[Saved entries]
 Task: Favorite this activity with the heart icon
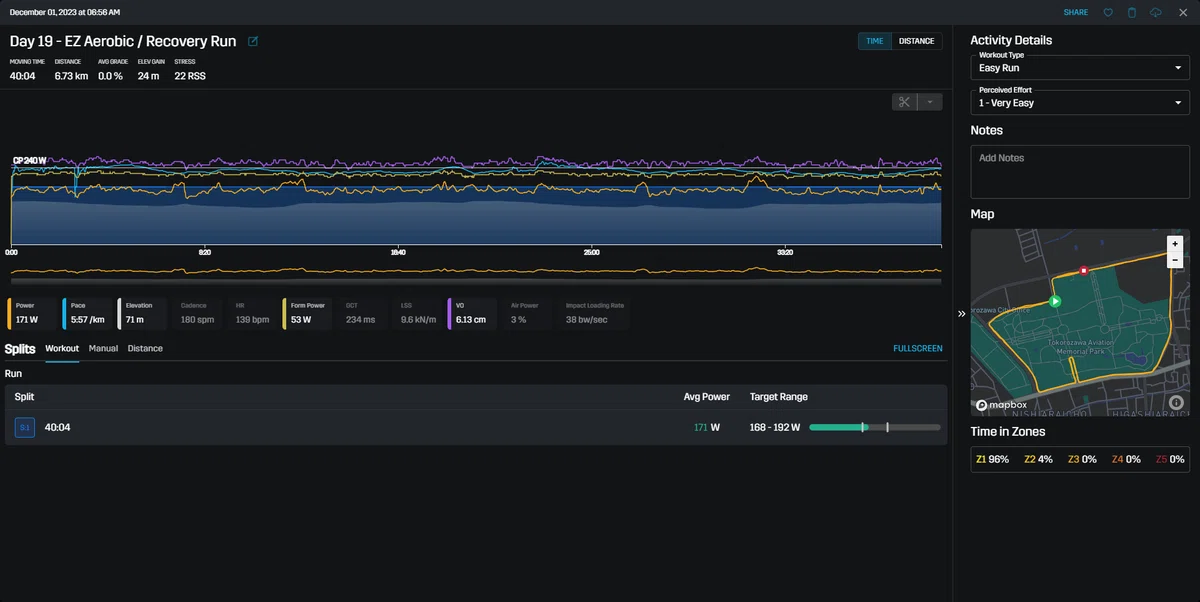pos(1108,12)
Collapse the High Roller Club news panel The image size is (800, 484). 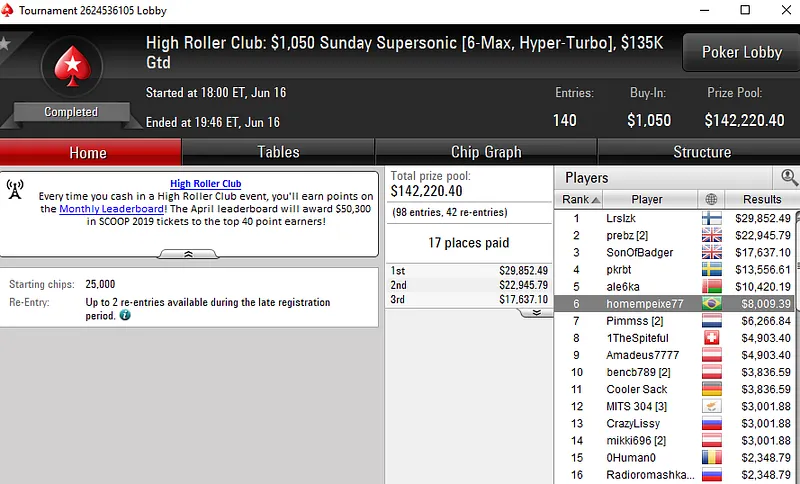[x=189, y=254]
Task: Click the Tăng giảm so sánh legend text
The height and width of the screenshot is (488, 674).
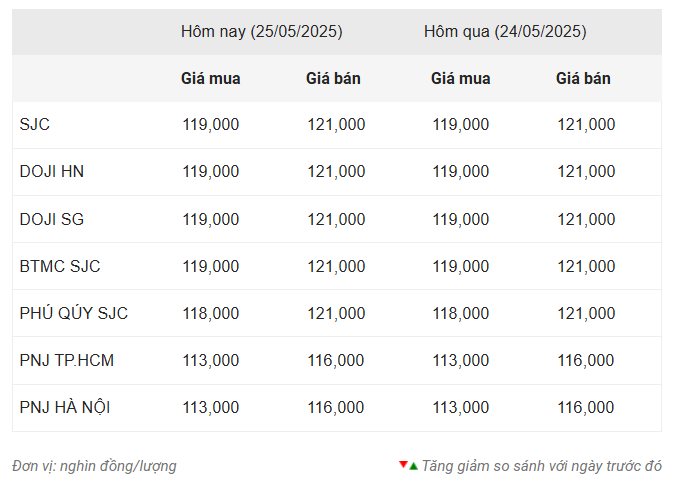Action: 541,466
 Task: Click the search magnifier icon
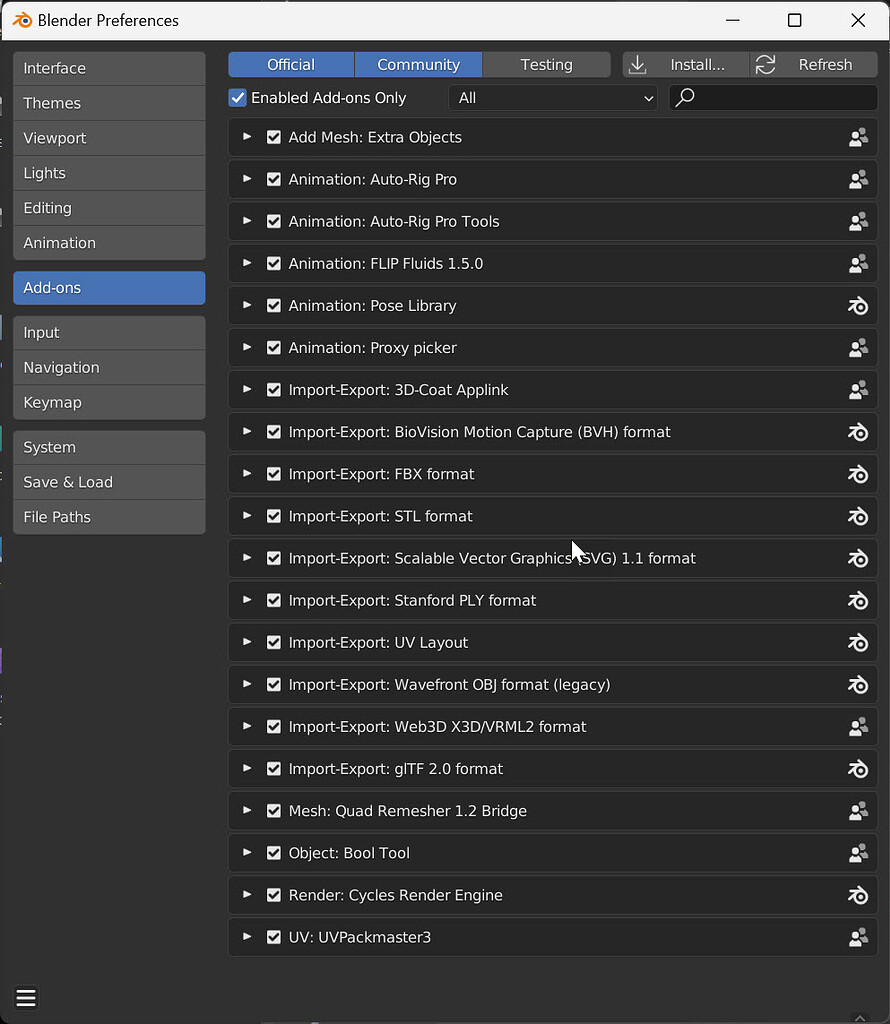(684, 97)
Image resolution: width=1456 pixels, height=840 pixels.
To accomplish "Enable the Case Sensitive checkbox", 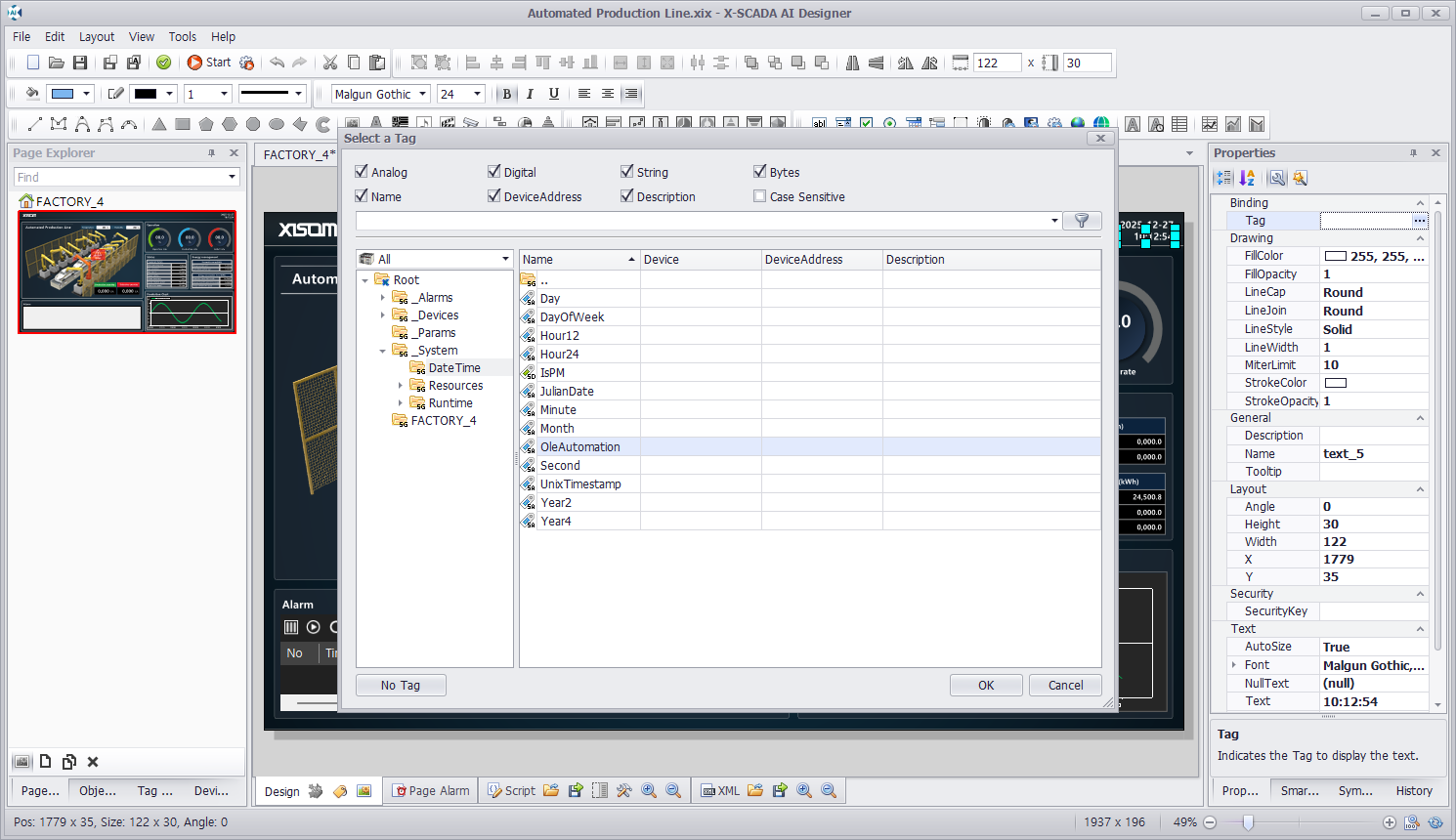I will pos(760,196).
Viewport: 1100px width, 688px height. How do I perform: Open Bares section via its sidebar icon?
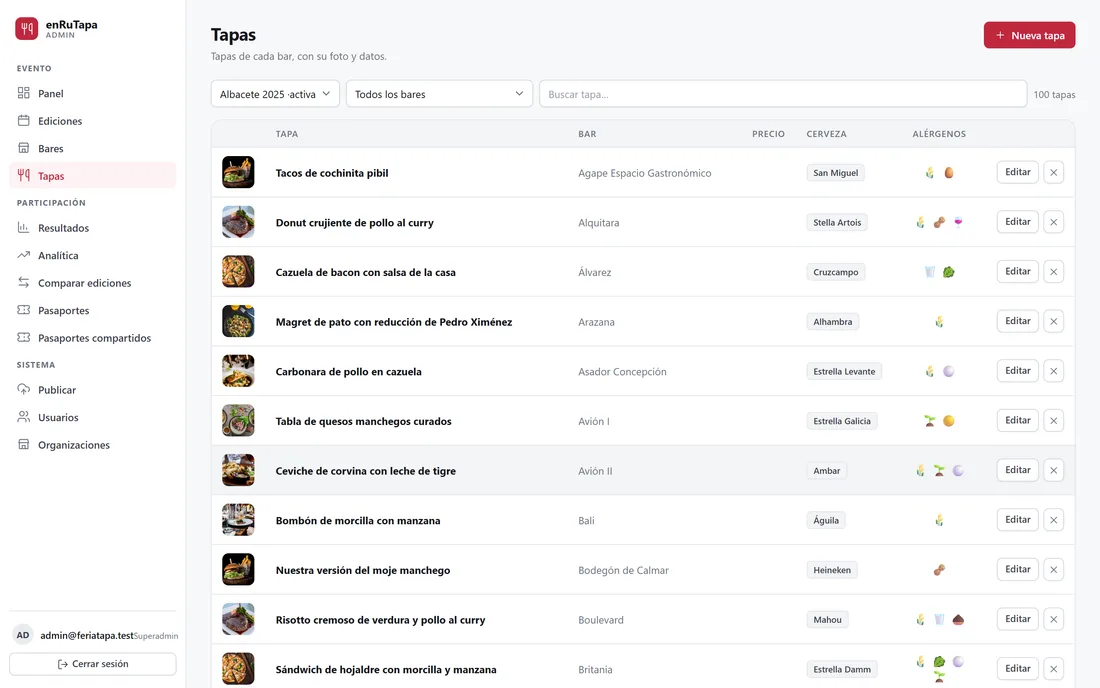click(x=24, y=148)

## WHAT NEEDS TO BE DONE
Please print the lines above word for word, starting at the one with "Task: Click the Tăng giảm so sánh legend text" and ending at the one with "Image resolution: width=1456", both included, and without any picture.

## SOLUTION
Task: Click the Tăng giảm so sánh legend text
The height and width of the screenshot is (488, 674).
Action: 541,466
 Task: Click the search magnifier icon
(684, 97)
Image resolution: width=1456 pixels, height=840 pixels.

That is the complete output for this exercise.